Stored records
|---|

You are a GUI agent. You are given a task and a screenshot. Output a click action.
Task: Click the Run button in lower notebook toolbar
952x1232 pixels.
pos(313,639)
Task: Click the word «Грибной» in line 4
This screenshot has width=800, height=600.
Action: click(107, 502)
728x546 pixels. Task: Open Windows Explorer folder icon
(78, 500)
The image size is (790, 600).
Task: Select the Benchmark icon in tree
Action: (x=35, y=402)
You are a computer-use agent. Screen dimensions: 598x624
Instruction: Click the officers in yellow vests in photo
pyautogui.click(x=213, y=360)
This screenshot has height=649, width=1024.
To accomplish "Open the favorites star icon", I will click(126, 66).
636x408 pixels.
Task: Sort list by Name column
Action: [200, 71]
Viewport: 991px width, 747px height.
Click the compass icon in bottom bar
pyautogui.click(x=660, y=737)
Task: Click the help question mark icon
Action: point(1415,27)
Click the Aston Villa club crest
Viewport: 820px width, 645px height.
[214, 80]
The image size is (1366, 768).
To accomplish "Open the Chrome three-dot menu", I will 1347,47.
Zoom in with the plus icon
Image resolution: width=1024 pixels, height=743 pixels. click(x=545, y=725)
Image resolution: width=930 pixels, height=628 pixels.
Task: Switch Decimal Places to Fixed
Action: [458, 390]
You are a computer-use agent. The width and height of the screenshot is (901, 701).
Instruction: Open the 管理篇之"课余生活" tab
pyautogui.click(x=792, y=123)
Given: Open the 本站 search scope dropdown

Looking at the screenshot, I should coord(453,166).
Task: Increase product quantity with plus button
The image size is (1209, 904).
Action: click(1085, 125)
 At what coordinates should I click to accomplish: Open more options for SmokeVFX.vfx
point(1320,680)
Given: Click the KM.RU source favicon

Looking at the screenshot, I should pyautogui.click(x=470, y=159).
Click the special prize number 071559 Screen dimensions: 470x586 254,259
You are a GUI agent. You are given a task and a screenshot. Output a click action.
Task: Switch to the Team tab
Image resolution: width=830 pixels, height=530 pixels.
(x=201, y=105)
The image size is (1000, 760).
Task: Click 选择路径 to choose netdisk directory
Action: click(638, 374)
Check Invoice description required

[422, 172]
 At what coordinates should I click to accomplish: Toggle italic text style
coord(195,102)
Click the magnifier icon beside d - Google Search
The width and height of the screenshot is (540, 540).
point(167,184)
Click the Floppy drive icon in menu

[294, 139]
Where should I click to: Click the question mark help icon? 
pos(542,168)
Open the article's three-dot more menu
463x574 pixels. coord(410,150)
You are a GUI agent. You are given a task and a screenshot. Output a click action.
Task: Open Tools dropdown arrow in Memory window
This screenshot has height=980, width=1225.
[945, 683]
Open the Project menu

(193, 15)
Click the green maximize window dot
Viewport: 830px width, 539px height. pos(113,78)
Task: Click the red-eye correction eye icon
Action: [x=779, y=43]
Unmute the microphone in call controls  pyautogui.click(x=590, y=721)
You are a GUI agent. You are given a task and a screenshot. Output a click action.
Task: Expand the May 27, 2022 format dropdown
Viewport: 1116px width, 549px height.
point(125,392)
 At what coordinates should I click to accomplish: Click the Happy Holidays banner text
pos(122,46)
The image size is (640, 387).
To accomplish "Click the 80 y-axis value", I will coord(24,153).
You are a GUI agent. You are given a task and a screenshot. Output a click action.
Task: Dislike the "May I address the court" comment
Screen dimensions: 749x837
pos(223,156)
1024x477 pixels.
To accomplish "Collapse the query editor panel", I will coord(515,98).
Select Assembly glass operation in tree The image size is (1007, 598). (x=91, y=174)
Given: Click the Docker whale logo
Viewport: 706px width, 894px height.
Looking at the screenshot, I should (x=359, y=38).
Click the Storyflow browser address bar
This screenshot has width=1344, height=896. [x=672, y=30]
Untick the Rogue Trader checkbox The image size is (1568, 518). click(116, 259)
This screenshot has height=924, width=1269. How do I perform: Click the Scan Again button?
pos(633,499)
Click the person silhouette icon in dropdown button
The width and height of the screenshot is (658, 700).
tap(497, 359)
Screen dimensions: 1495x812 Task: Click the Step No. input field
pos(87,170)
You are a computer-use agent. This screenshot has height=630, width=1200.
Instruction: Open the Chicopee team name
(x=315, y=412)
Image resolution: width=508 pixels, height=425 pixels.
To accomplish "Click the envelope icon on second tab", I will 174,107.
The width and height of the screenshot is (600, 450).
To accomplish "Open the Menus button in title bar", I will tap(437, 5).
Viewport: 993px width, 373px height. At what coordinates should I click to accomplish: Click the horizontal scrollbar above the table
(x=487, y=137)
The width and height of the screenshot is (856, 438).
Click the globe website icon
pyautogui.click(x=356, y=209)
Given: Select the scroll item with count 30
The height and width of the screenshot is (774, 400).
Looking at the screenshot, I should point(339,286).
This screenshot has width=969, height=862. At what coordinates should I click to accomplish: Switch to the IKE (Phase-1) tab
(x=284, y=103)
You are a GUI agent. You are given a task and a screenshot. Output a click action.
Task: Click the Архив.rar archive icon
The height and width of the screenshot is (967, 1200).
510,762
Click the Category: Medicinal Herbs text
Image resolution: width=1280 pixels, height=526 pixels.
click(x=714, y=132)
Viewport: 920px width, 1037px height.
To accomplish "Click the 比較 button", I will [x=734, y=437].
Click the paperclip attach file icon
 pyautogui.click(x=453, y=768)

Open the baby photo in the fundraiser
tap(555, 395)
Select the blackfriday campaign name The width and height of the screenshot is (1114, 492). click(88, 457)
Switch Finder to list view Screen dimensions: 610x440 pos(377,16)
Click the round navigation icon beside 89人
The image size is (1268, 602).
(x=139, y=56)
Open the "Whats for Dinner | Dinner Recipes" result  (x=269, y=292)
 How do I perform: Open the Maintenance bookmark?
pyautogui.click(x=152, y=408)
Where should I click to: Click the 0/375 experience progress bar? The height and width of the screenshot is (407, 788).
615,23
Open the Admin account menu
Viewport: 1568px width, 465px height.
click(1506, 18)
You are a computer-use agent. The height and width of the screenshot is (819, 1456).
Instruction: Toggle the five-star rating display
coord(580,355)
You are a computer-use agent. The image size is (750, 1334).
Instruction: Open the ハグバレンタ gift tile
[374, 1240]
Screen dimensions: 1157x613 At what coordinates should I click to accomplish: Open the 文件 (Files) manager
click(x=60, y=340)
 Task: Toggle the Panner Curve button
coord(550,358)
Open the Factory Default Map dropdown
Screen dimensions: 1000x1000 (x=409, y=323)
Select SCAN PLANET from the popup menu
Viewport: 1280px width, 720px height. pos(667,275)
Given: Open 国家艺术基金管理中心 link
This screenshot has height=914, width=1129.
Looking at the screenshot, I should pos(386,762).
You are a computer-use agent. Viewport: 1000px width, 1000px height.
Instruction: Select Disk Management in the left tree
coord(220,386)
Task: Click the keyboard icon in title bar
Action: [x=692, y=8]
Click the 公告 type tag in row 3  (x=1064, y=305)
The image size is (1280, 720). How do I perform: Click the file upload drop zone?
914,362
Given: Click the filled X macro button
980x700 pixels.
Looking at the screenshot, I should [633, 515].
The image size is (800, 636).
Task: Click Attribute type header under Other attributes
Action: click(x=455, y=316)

|---|

Work instruction –
What this exercise asks for is the data above, retyped exactly.

Exercise output –
You are a GUI agent. You are given a task and a screenshot. Output a click action.
Task: Click the Run button in lower notebook toolbar
952x1232 pixels.
pos(313,639)
Task: Click the word «Грибной» in line 4
This screenshot has width=800, height=600.
Action: click(107, 502)
728x546 pixels. Task: Open Windows Explorer folder icon
(78, 500)
The image size is (790, 600).
Task: Select the Benchmark icon in tree
Action: (x=35, y=402)
You are a computer-use agent. Screen dimensions: 598x624
Instruction: Click the officers in yellow vests in photo
pyautogui.click(x=213, y=360)
This screenshot has height=649, width=1024.
To accomplish "Open the favorites star icon", I will click(126, 66).
636x408 pixels.
Task: Sort list by Name column
Action: [200, 71]
Viewport: 991px width, 747px height.
Click the compass icon in bottom bar
pyautogui.click(x=660, y=737)
Task: Click the help question mark icon
Action: point(1415,27)
Click the Aston Villa club crest
Viewport: 820px width, 645px height.
[214, 80]
The image size is (1366, 768).
To accomplish "Open the Chrome three-dot menu", I will 1347,47.
Zoom in with the plus icon
Image resolution: width=1024 pixels, height=743 pixels. click(x=545, y=725)
Image resolution: width=930 pixels, height=628 pixels.
Task: Switch Decimal Places to Fixed
Action: [458, 390]
You are a computer-use agent. The width and height of the screenshot is (901, 701).
Instruction: Open the 管理篇之"课余生活" tab
pyautogui.click(x=792, y=123)
Given: Open the 本站 search scope dropdown

Looking at the screenshot, I should coord(453,166).
Task: Increase product quantity with plus button
The image size is (1209, 904).
Action: click(1085, 125)
 At what coordinates should I click to accomplish: Open more options for SmokeVFX.vfx
point(1320,680)
Given: Click the KM.RU source favicon

Looking at the screenshot, I should pyautogui.click(x=470, y=159).
Click the special prize number 071559 Screen dimensions: 470x586 254,259
You are a GUI agent. You are given a task and a screenshot. Output a click action.
Task: Switch to the Team tab
Image resolution: width=830 pixels, height=530 pixels.
(x=201, y=105)
The image size is (1000, 760).
Task: Click 选择路径 to choose netdisk directory
Action: click(638, 374)
Check Invoice description required

[422, 172]
 At what coordinates should I click to accomplish: Toggle italic text style
coord(195,102)
Click the magnifier icon beside d - Google Search
The width and height of the screenshot is (540, 540).
point(167,184)
Click the Floppy drive icon in menu

[294, 139]
Where should I click to: Click the question mark help icon? 
pos(542,168)
Open the article's three-dot more menu
463x574 pixels. coord(410,150)
You are a GUI agent. You are given a task and a screenshot. Output a click action.
Task: Open Tools dropdown arrow in Memory window
This screenshot has height=980, width=1225.
[945, 683]
Open the Project menu

(193, 15)
Click the green maximize window dot
Viewport: 830px width, 539px height. pos(113,78)
Task: Click the red-eye correction eye icon
Action: [x=779, y=43]
Unmute the microphone in call controls  pyautogui.click(x=590, y=721)
You are a GUI agent. You are given a task and a screenshot. Output a click action.
Task: Expand the May 27, 2022 format dropdown
Viewport: 1116px width, 549px height.
point(125,392)
 At what coordinates should I click to accomplish: Click the Happy Holidays banner text
pos(122,46)
The image size is (640, 387).
To accomplish "Click the 80 y-axis value", I will coord(24,153).
You are a GUI agent. You are given a task and a screenshot. Output a click action.
Task: Dislike the "May I address the court" comment
Screen dimensions: 749x837
pos(223,156)
1024x477 pixels.
To accomplish "Collapse the query editor panel", I will coord(515,98).
Select Assembly glass operation in tree The image size is (1007, 598). (x=91, y=174)
Given: Click the Docker whale logo
Viewport: 706px width, 894px height.
Looking at the screenshot, I should (x=359, y=38).
Click the Storyflow browser address bar
This screenshot has width=1344, height=896. [x=672, y=30]
Untick the Rogue Trader checkbox The image size is (1568, 518). click(116, 259)
This screenshot has height=924, width=1269. How do I perform: Click the Scan Again button?
pos(633,499)
Click the person silhouette icon in dropdown button
The width and height of the screenshot is (658, 700).
tap(497, 359)
Screen dimensions: 1495x812 Task: Click the Step No. input field
pos(87,170)
You are a computer-use agent. This screenshot has height=630, width=1200.
Instruction: Open the Chicopee team name
(x=315, y=412)
Image resolution: width=508 pixels, height=425 pixels.
To accomplish "Click the envelope icon on second tab", I will 174,107.
The width and height of the screenshot is (600, 450).
To accomplish "Open the Menus button in title bar", I will tap(437, 5).
Viewport: 993px width, 373px height. At what coordinates should I click to accomplish: Click the horizontal scrollbar above the table
(x=487, y=137)
The width and height of the screenshot is (856, 438).
Click the globe website icon
pyautogui.click(x=356, y=209)
Given: Select the scroll item with count 30
The height and width of the screenshot is (774, 400).
Looking at the screenshot, I should point(339,286).
This screenshot has width=969, height=862. At what coordinates should I click to accomplish: Switch to the IKE (Phase-1) tab
(x=284, y=103)
You are a GUI agent. You are given a task and a screenshot. Output a click action.
Task: Click the Архив.rar archive icon
The height and width of the screenshot is (967, 1200).
510,762
Click the Category: Medicinal Herbs text
Image resolution: width=1280 pixels, height=526 pixels.
click(x=714, y=132)
Viewport: 920px width, 1037px height.
To accomplish "Click the 比較 button", I will [x=734, y=437].
Click the paperclip attach file icon
 pyautogui.click(x=453, y=768)

Open the baby photo in the fundraiser
tap(555, 395)
Select the blackfriday campaign name The width and height of the screenshot is (1114, 492). click(88, 457)
Switch Finder to list view Screen dimensions: 610x440 pos(377,16)
Click the round navigation icon beside 89人
The image size is (1268, 602).
(x=139, y=56)
Open the "Whats for Dinner | Dinner Recipes" result  (x=269, y=292)
 How do I perform: Open the Maintenance bookmark?
pyautogui.click(x=152, y=408)
Where should I click to: Click the 0/375 experience progress bar? The height and width of the screenshot is (407, 788).
615,23
Open the Admin account menu
Viewport: 1568px width, 465px height.
click(1506, 18)
You are a computer-use agent. The height and width of the screenshot is (819, 1456).
Instruction: Toggle the five-star rating display
coord(580,355)
You are a computer-use agent. The image size is (750, 1334).
Instruction: Open the ハグバレンタ gift tile
[374, 1240]
Screen dimensions: 1157x613 At what coordinates should I click to accomplish: Open the 文件 (Files) manager
click(x=60, y=340)
 Task: Toggle the Panner Curve button
coord(550,358)
Open the Factory Default Map dropdown
Screen dimensions: 1000x1000 (x=409, y=323)
Select SCAN PLANET from the popup menu
Viewport: 1280px width, 720px height. pos(667,275)
Given: Open 国家艺术基金管理中心 link
This screenshot has height=914, width=1129.
Looking at the screenshot, I should pos(386,762).
You are a computer-use agent. Viewport: 1000px width, 1000px height.
Instruction: Select Disk Management in the left tree
coord(220,386)
Task: Click the keyboard icon in title bar
Action: [x=692, y=8]
Click the 公告 type tag in row 3  (x=1064, y=305)
The image size is (1280, 720). How do I perform: Click the file upload drop zone?
914,362
Given: Click the filled X macro button
980x700 pixels.
Looking at the screenshot, I should [633, 515].
The image size is (800, 636).
Task: Click Attribute type header under Other attributes
Action: click(x=455, y=316)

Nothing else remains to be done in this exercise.